Really looking forward to your answers, would love to possibly help guide and steer some of you who need it, into the right directions. Until then… be well, be blessed xoxox

… and don’t forget to BREATHE

breathe-you-are-alive

the tightening of my chest reminds me im human,
the twisting of my stomach tells me im real,

dont forget to breath my mind says to my lungs assuring me, this too will pass.

a drop of time and an ounce of my heart will scream in this vessel that i call my body.
id slam the doors and bust things but im only good at breaking hearts lately.

chills form on the top of arms reminding me that this is what happens for being who you are,
you could change, but it wouldnt be you, and change may alter the future of who you are to become,

and THAT is what eats at the core at me. What if change was exactly what I needed. What if change brought forth a better person.

However what if change were a temporary visitor only to be put on by me for a short period of time until that visitor was no longer welcome in my body.

Ive never been fake to the sake of being fake. Ive always kept it real because thats who I am. I know ill probably be a lonely man and what is wierd is that feeling does not scare me. I dont live my life needing anything more than what I already have.
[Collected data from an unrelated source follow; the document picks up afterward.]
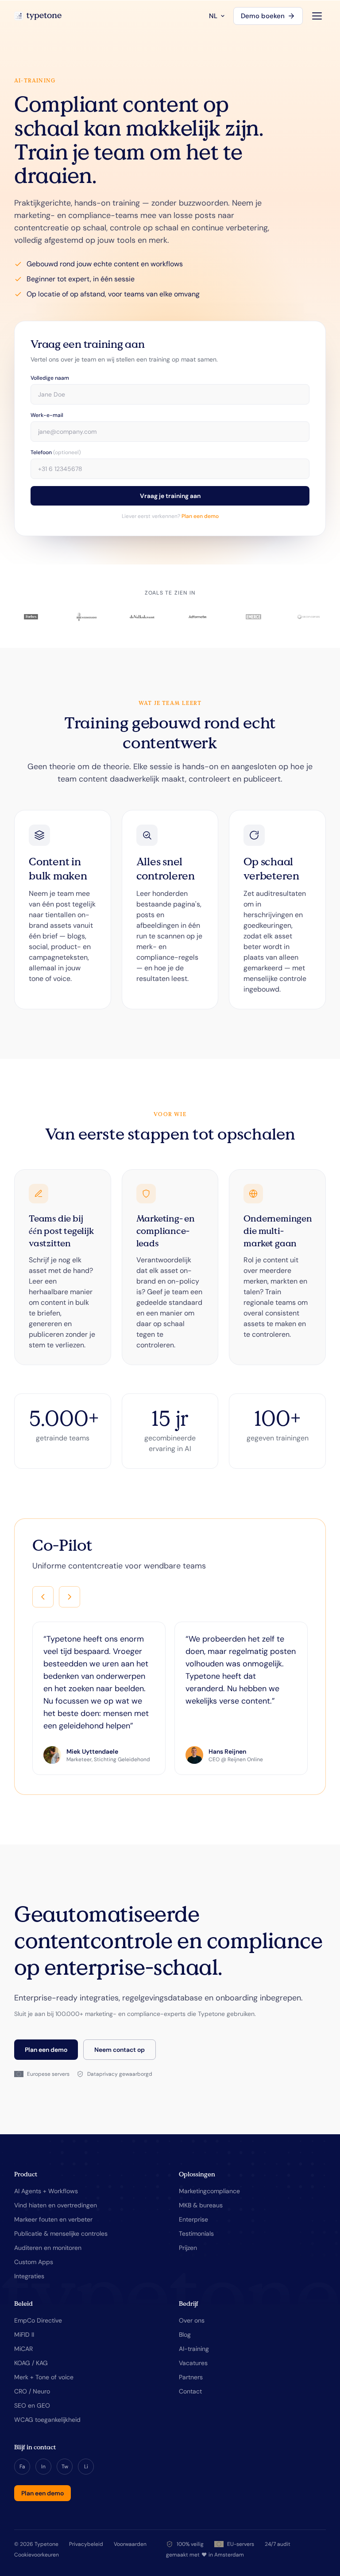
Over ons (192, 2320)
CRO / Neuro (32, 2391)
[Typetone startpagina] (38, 16)
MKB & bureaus (201, 2205)
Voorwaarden (130, 2544)
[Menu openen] (317, 16)
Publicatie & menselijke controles (61, 2233)
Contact (190, 2391)
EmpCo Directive (38, 2320)
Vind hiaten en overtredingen (55, 2205)
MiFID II (24, 2335)
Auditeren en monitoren (47, 2248)
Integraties (29, 2276)
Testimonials (196, 2233)
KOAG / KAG (31, 2363)
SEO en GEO (32, 2405)
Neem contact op (119, 2050)
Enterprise (193, 2219)
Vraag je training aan (170, 496)
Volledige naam (50, 377)
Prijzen (188, 2248)
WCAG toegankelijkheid (47, 2420)
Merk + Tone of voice (43, 2377)
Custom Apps (33, 2262)
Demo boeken (263, 16)
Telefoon (56, 452)
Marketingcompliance (209, 2191)
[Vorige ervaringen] (43, 1596)
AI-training (194, 2349)
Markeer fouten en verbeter (53, 2219)
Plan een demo (200, 516)
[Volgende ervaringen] (69, 1596)
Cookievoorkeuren (36, 2554)
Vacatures (193, 2363)
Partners (191, 2377)
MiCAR (23, 2349)
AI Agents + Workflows (46, 2191)
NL (213, 16)
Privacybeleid (86, 2544)
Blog (185, 2335)
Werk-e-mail (47, 415)
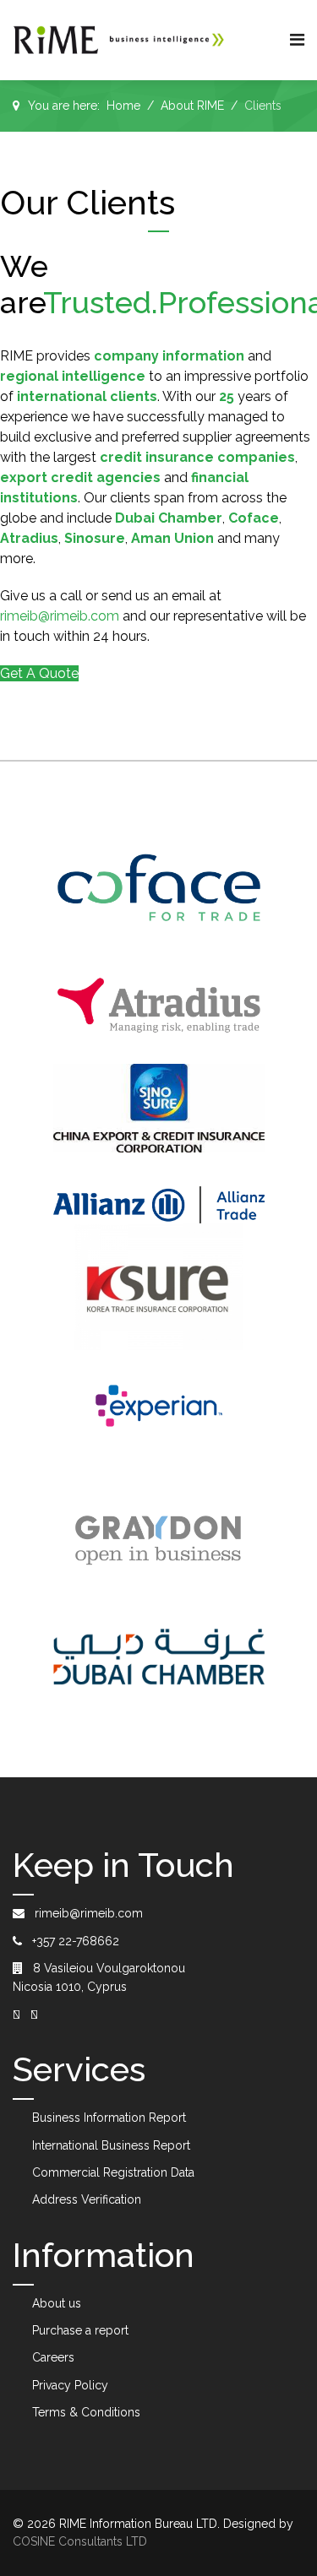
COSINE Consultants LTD (80, 2541)
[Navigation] (297, 40)
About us (56, 2303)
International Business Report (111, 2145)
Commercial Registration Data (113, 2172)
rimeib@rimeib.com (59, 616)
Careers (53, 2357)
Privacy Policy (70, 2385)
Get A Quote (39, 673)
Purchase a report (80, 2330)
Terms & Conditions (86, 2412)
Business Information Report (109, 2117)
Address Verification (86, 2199)
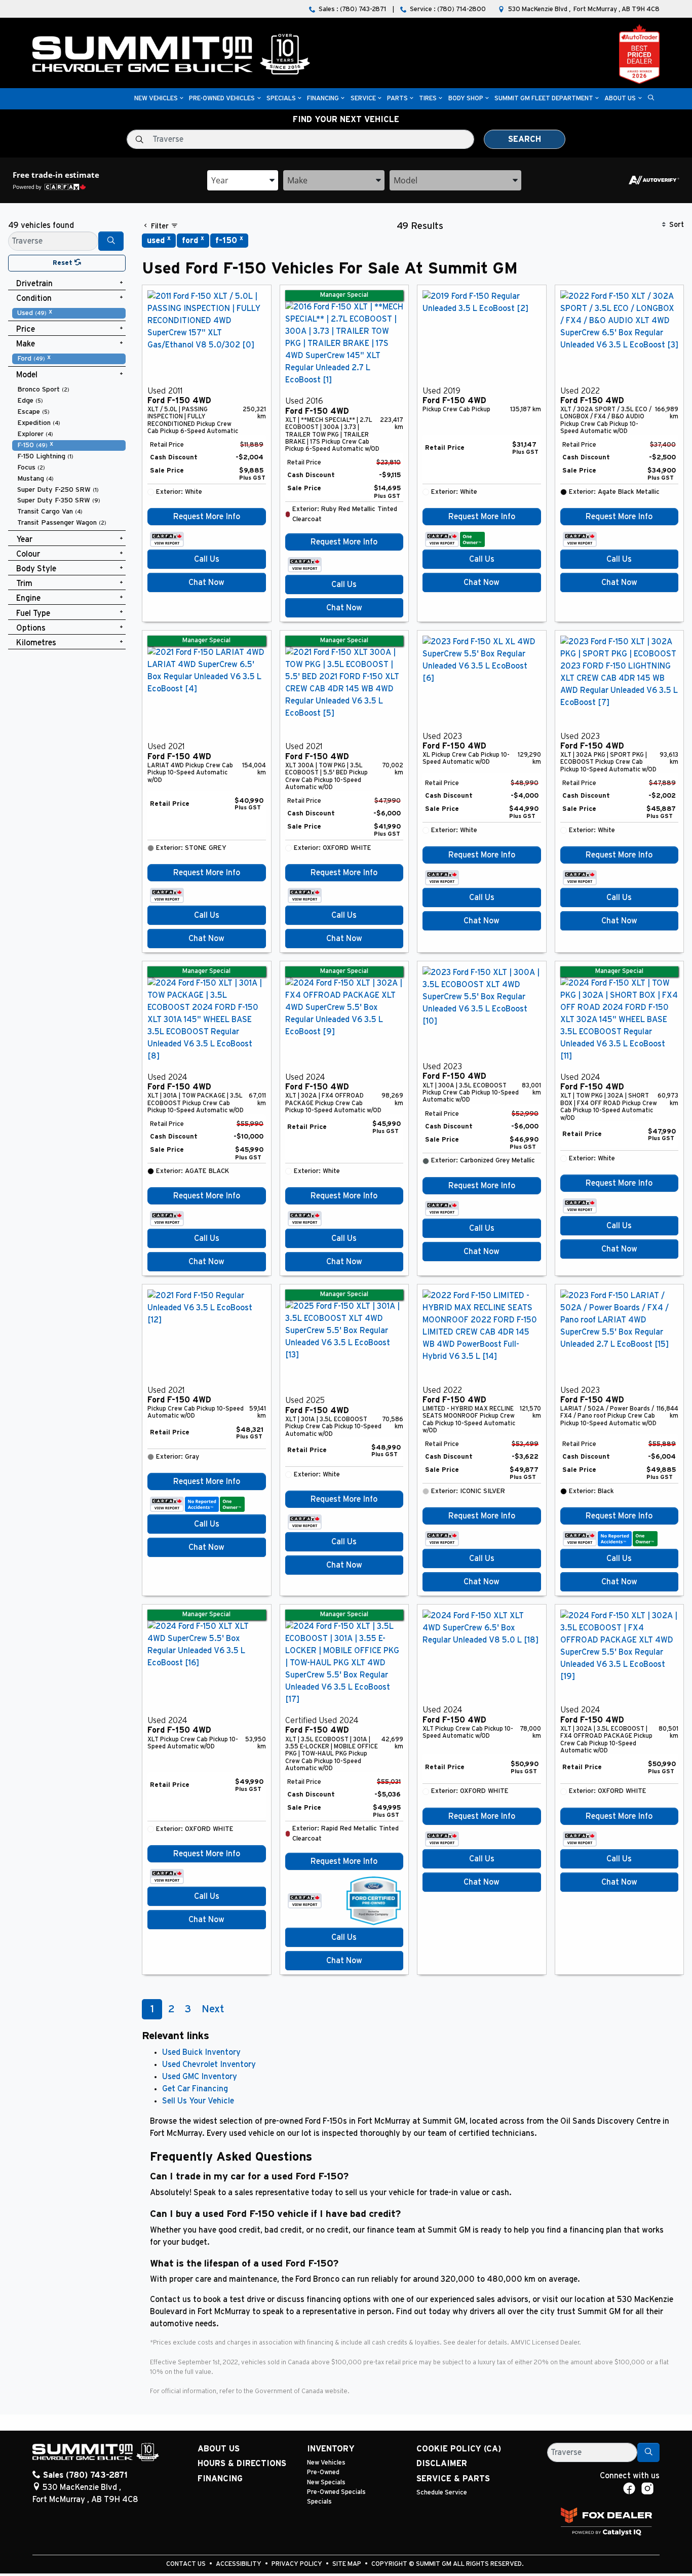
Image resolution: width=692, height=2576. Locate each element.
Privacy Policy (298, 2564)
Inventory (331, 2449)
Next (213, 2009)
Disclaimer (441, 2464)
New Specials (326, 2482)
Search (524, 139)
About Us (219, 2449)
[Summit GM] (171, 54)
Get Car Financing (195, 2089)
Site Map (347, 2564)
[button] (156, 99)
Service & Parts (453, 2479)
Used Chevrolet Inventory (209, 2064)
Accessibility (239, 2564)
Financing (220, 2479)
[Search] (111, 241)
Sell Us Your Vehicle (198, 2101)
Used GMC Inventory (199, 2077)
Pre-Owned (323, 2472)
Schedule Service (441, 2492)
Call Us (206, 559)
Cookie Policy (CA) (458, 2449)
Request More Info (206, 517)
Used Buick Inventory (201, 2052)
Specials (319, 2502)
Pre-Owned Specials (336, 2492)
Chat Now (206, 582)
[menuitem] (69, 313)
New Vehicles (326, 2463)
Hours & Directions (242, 2464)
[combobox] (243, 180)
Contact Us (186, 2564)
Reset (63, 263)
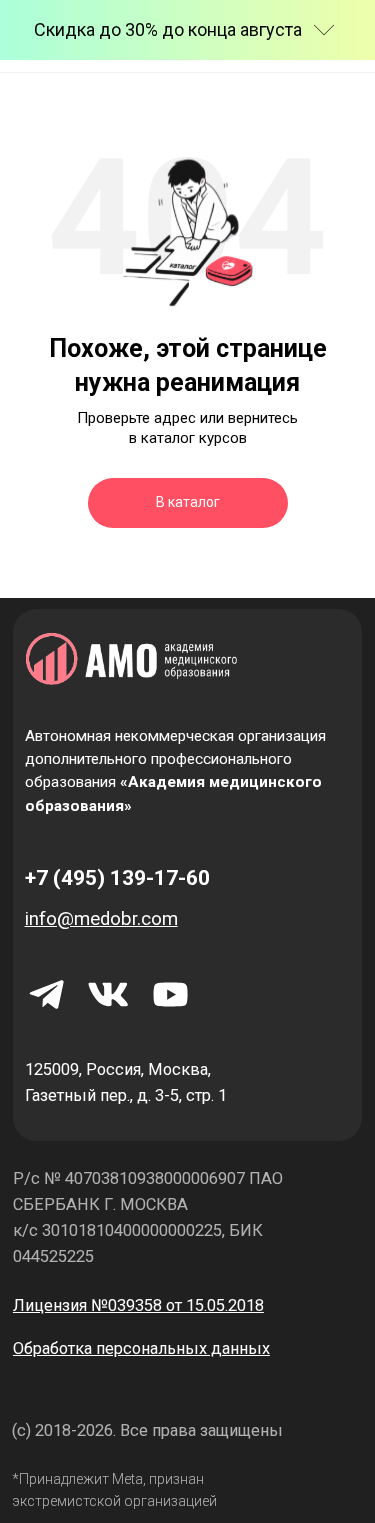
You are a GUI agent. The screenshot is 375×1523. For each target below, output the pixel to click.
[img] (170, 994)
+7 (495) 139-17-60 (117, 877)
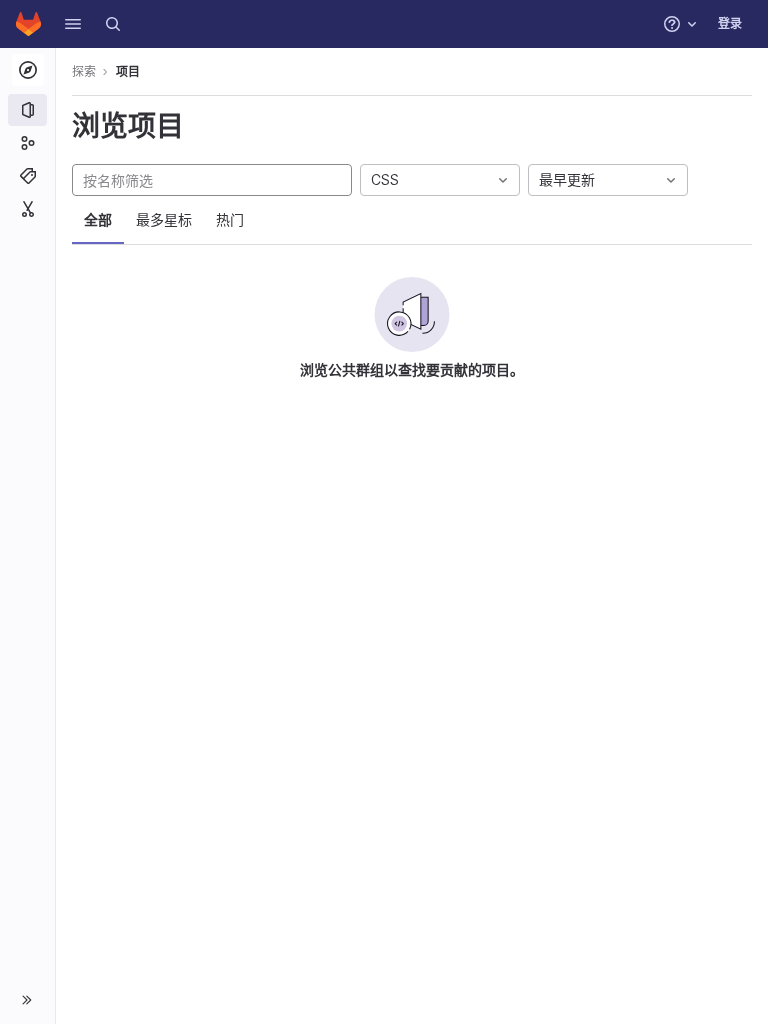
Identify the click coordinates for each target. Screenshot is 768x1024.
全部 (98, 219)
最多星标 (164, 219)
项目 (128, 71)
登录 (730, 23)
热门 (230, 219)
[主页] (28, 24)
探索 (84, 71)
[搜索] (113, 24)
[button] (73, 24)
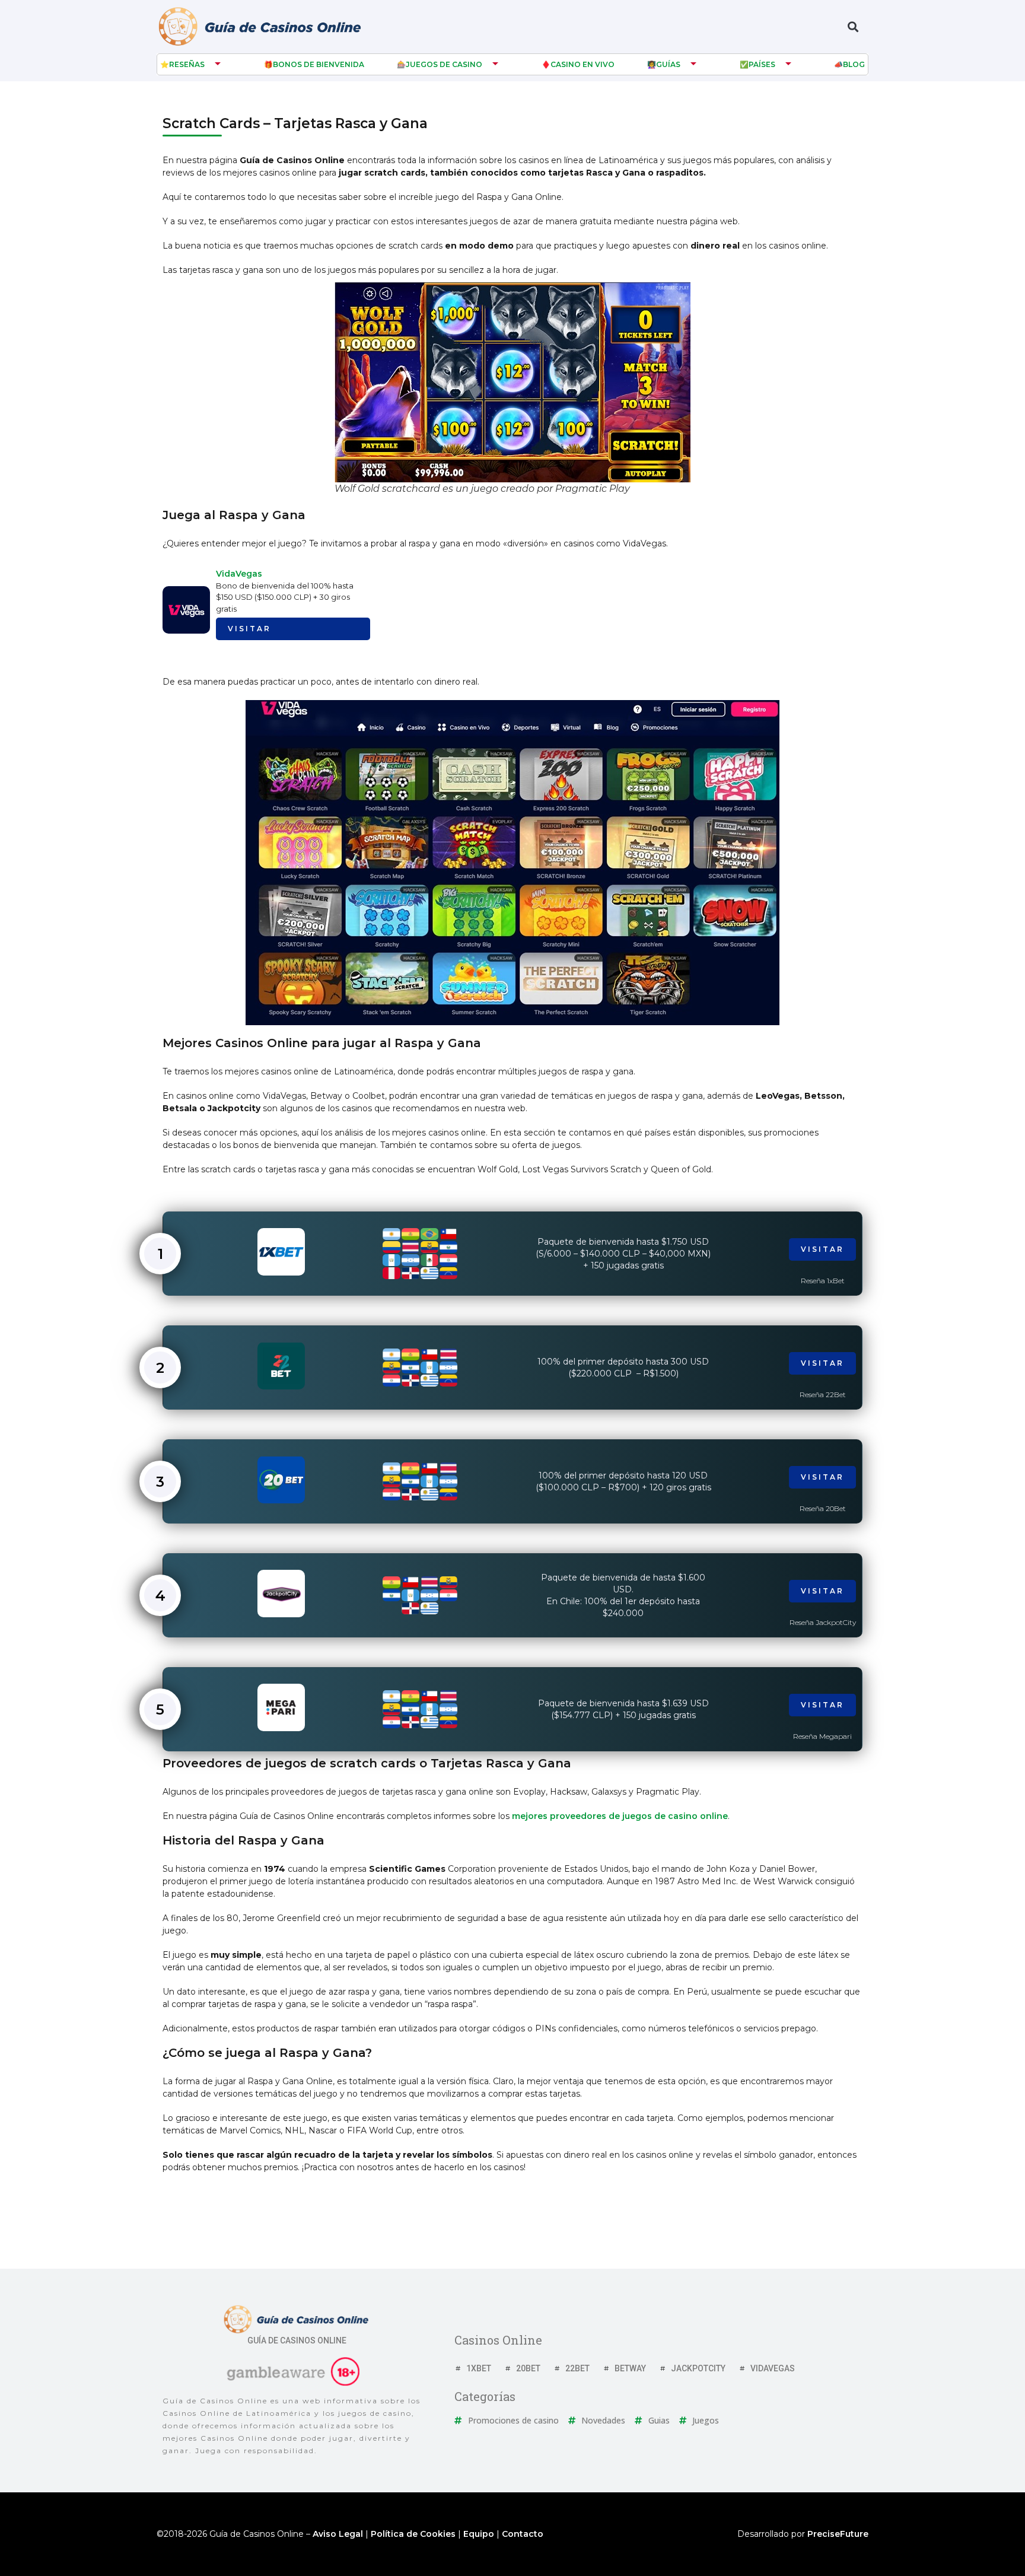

I do however live my life wanting the things I dont have. Its such a paradox and Im in a parallel.

I can hear sirens passing by right now and it feels like they couldnt be more dead on to how my heart feels right now. “emergency, emergency” it screams out.

…and just like that, its gone.

…and dont forget to breathe it says. dont forget to breath or youll kill 2 people, not just one.

What my body doesnt realize is that maybe a part of me has died and my heart is in a vegetative state where it pumps and runs through its motions because. Just because.

Noone will ever know me like i know me. Well, thats not true, one person knows me like i know me. I mean, noone on earth, will ever know me like i know me, and please (hold back your “well duh” statements) because im saying this off the cuff and it has a deeper meaning than a surface value sentence. I mean it like… it may be my fault why noone will ever know me like I know me, but even if i was completely honest, i dont think anyone would ever believe me.

I guess im just so complex that a normal human to human love is something i feel i give strongly but when i get into a relationship with a person it changes. Not for the better either. I am built to love every human i come in contact with and i dont mean a physical love. I mean a mental emotional love to where I care about everyone more than myself. I wanna know how you felt when this happened, and i wanna know why you did that and i want to know what it felt like to lose your father and so on and so on. I wanna feel with you and for you. I am working on this because I believe I can completely give all of me to one person, or maybe its about finding the person who can love you, take your love and not ask for more than you can give at any given moment. Just being satisfied with who you both are in every moment you share.

I think it is possible and i think every situation and person is unique.